▶ Prompt: Copy out the lines of the listing below, from the line containing "Task: Tap the Face ID icon" through the line containing "(x=1125, y=261)", both included.
>>
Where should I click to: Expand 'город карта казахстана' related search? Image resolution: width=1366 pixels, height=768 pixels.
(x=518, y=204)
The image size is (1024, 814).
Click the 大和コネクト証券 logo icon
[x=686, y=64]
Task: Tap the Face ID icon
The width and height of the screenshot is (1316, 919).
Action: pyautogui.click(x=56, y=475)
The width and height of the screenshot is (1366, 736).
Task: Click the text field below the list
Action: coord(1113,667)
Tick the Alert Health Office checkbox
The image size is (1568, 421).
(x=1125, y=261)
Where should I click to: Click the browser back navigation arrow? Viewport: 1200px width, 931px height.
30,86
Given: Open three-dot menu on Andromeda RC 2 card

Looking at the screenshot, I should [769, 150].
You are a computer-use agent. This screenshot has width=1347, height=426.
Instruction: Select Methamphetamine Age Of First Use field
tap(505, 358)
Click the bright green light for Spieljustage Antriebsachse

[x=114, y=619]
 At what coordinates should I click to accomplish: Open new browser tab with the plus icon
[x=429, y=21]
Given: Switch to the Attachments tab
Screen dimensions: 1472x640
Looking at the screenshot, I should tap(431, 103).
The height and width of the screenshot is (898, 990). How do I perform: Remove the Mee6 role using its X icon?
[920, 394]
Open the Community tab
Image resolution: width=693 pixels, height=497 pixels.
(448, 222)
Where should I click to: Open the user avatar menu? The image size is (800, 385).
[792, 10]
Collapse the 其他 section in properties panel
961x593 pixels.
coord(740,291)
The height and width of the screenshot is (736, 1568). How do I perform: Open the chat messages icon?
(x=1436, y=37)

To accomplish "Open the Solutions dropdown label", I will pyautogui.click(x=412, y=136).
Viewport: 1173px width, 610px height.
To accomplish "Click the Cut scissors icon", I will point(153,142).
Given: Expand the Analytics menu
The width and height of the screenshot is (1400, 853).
<<
▶ Solution to the problem:
Task: Tap the Face ID icon
The width and height of the screenshot is (1316, 919).
Action: pyautogui.click(x=56, y=475)
The width and height of the screenshot is (1366, 736).
Task: Click the text field below the list
Action: coord(1113,667)
Tick the Alert Health Office checkbox
The image size is (1568, 421).
(x=1125, y=261)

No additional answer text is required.